EXCERPTED RECORDS »
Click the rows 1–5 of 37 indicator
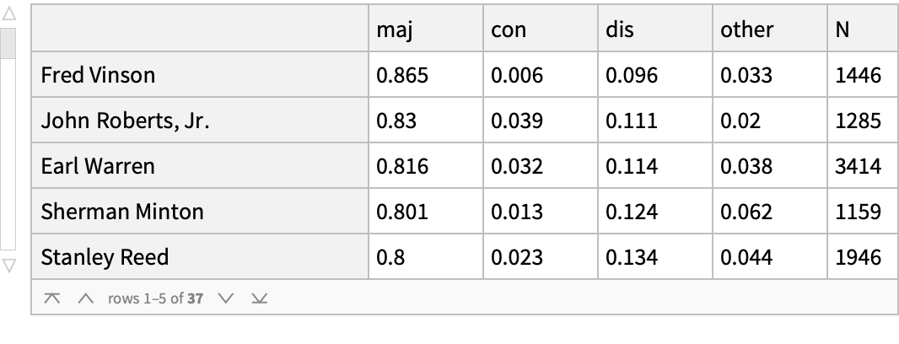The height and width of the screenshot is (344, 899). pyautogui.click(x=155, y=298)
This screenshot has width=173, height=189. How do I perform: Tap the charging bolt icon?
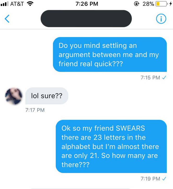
* * *
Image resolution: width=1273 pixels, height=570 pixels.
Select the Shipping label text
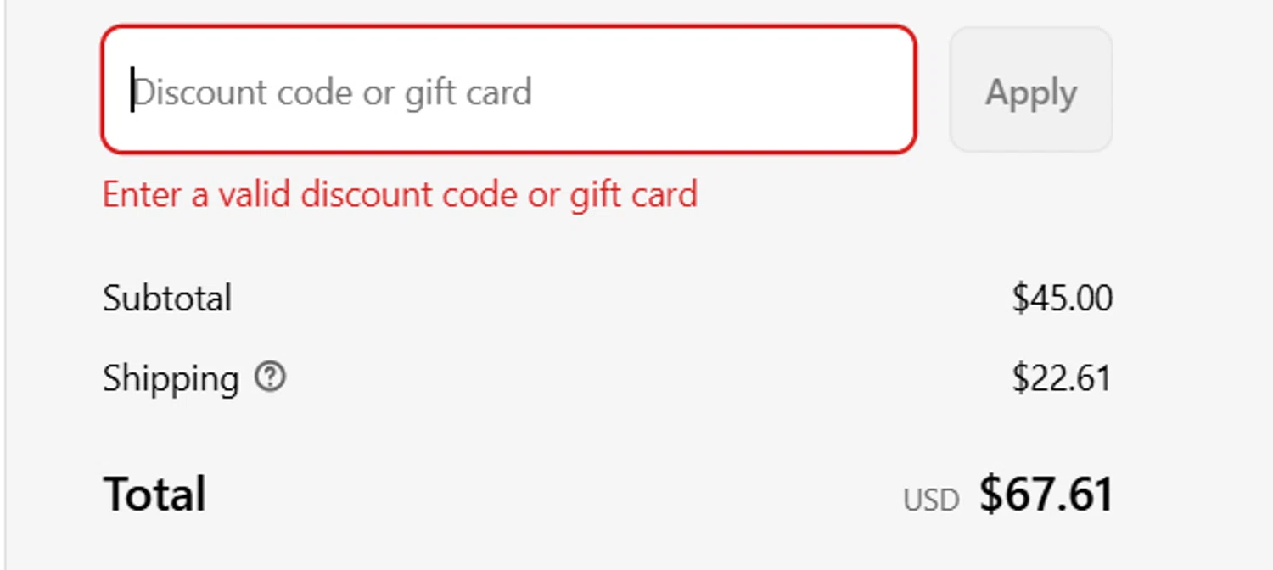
...
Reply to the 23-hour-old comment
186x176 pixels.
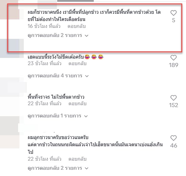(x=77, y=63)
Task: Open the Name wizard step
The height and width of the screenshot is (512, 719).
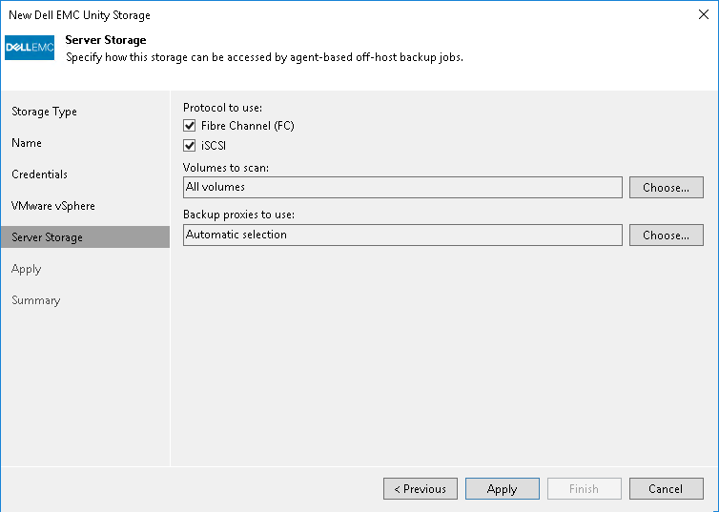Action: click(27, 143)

WORK INSTRUCTIONS » Return exactly the lines above, from the one with "Click the rows 1–5 of 37 indicator" up to and including the one with "This screenshot has", and include no pictures.

EXERCISE RESULT »
Click the rows 1–5 of 37 indicator
The height and width of the screenshot is (344, 899). pyautogui.click(x=155, y=298)
This screenshot has width=173, height=189. How do I perform: Tap the charging bolt icon?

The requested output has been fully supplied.